In considering the human animal, zoologists proposed that the human female is the only primate that possesses permanent, full-form breasts when not pregnant. Other mammal females develop full breasts only when pregnant. The zoologist Desmond Morris proposed that the rounded shape of a woman’s breasts evolved as frontal, secondary sex characteristic that is a sexual-attraction counterpart to the buttocks, and so encouraged frontal copulation, the reason being that while other primates mate by means of the rear-entry position, the upright, bipedal human being was likelier to successfully copulate face to face in the missionary position.

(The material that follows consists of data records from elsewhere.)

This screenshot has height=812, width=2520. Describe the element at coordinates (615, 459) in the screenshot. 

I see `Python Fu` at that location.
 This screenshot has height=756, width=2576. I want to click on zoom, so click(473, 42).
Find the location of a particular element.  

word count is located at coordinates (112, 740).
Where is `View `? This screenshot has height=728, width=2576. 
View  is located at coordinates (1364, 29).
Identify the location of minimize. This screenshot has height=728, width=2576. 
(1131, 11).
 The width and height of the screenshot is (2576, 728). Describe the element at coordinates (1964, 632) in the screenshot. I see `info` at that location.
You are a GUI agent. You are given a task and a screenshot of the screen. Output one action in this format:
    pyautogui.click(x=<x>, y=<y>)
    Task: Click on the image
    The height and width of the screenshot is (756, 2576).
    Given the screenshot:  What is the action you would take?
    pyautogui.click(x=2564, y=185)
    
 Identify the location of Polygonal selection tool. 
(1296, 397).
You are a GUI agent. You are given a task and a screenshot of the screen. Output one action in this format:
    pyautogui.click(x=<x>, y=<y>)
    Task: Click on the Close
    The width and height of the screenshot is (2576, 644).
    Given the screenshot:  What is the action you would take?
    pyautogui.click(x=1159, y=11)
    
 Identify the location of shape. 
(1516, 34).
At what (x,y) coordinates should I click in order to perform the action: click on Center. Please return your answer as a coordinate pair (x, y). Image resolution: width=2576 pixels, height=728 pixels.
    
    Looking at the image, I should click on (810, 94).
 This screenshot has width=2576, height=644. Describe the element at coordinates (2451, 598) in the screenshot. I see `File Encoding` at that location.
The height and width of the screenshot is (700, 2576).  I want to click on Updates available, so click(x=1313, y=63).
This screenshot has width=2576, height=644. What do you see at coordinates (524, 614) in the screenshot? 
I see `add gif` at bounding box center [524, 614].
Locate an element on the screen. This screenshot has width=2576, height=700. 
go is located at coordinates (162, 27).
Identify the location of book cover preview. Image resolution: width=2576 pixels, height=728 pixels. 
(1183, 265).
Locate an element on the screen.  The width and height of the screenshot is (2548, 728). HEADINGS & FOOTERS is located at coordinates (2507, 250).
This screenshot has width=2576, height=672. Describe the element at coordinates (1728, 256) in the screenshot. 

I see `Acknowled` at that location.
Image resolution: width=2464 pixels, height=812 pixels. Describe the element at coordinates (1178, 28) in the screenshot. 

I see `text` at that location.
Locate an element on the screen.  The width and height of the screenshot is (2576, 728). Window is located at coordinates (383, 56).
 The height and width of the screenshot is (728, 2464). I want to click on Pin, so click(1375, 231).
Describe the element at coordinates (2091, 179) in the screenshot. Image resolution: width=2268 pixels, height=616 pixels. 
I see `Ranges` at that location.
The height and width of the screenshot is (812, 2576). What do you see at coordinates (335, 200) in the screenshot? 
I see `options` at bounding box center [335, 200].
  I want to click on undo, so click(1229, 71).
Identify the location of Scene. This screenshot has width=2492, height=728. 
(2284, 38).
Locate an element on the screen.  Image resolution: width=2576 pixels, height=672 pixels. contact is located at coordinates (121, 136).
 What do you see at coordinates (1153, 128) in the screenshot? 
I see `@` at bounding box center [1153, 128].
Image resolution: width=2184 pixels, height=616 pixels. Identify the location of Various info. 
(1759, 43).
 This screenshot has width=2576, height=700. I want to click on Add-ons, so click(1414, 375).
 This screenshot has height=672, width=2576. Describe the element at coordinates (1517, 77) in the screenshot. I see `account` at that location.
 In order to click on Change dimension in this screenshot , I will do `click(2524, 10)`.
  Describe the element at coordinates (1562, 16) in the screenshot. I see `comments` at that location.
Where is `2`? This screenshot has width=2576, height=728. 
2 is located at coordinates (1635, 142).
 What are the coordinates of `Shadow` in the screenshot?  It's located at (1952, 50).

As an ethologist, Morris further proposed that breasts, a secondary sex characteristic located on the woman’s chest, encouraged face-to-face sexual intercourse that led to the establishment of an emotional bond between man and woman; social progress from an essentially procreational function of human biology.[27] Furthermore, the symmetry of the breasts, and the general symmetry of the human body, influence what men and women consider physical attractiveness in a mate with whom to reproduce. Bodily beauty, evolutionary psychology proposes that a symmetrical body signals genetical health to a potential mate and so is the product of a morphologically stable line of people who physically developed without interference by disease. Therefore, because the breasts are especially sensitive to developmental interference (genetic and environmental), breast symmetry indicates a woman of good health and thus of good breeding stock, who shall successfully bear more (surviving) children than will a woman with asymmetrical breasts.[28]

Mammary diseases

The breast is susceptible to numerous benign and malignant conditions. The most frequent benign conditions are puerperal mastitis, fibrocystic breast changes and mastalgia. Breast cancer is one of the leading causes of death among women.